Distributed OS: Winter 2011

Evaluation

Grades in this class will be determined based on the following criteria.

Undergraduate Students:

20% Class participation
20% Wiki participation
10% Group project oral presentation (April 5th in class)
30% Group project written report (Due April 11th)
20% Implementation report (Due March 1st)

Graduate Students:

15% Class participation
20% Wiki participation
10% Group project oral presentation (April 5th in class)
30% Group project written report (Due April 11th)
25% Literature review paper (Due March 1st)
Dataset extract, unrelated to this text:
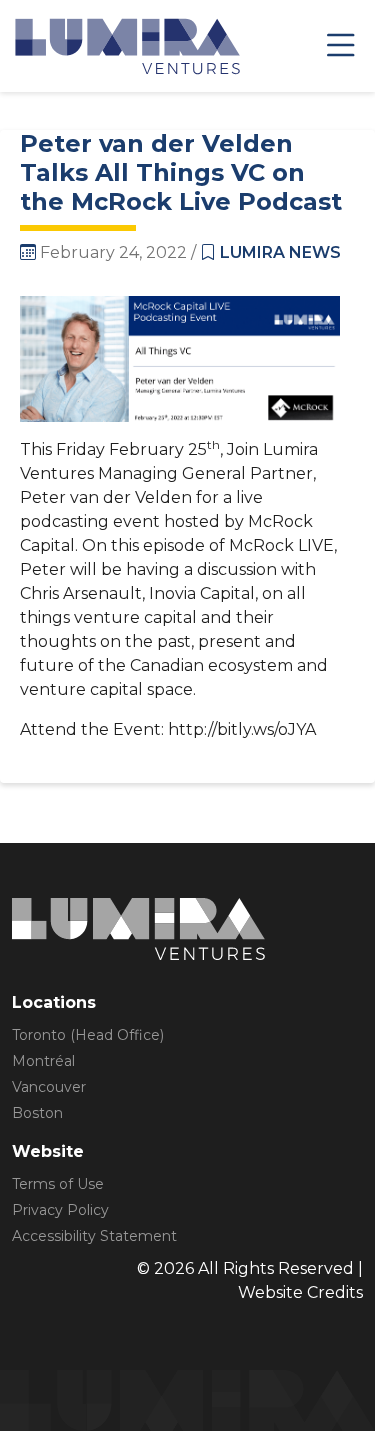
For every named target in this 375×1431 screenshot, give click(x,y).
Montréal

Proposals for Implementation reports & Literature reviews should be emailed to Prof. Somayaji by February 1st.

Using the Wiki

All of the standard Mediawiki functions are available on this wiki in addition to the following extensions:

Cite: for easier references/endnotes
GraphViz: for inline graph drawing
SyntaxHighlight: for source code syntax highlighting (be sure to use the "source" tag)

Implementation reports (undergrads)

An implementation report is a 5-10 page paper that either

describes in detail one existing software system with distributed OS-like properties,
compare and contrasts an important characteristic of 3 or more software systems with distributed OS-like properties, or
reports on experiences setting up and using a software system with distributed OS-like properties.

Topics for an implementation report must be approved by Prof. Somayaji.

Implementation reports for Winter 2011:

Students: please add your report above following the template.

Literature review paper (graduate students)

The literature review paper should be a 8-12 page paper that reviews research and well-known commercial work in an area of distributed operating systems research or a closely related area.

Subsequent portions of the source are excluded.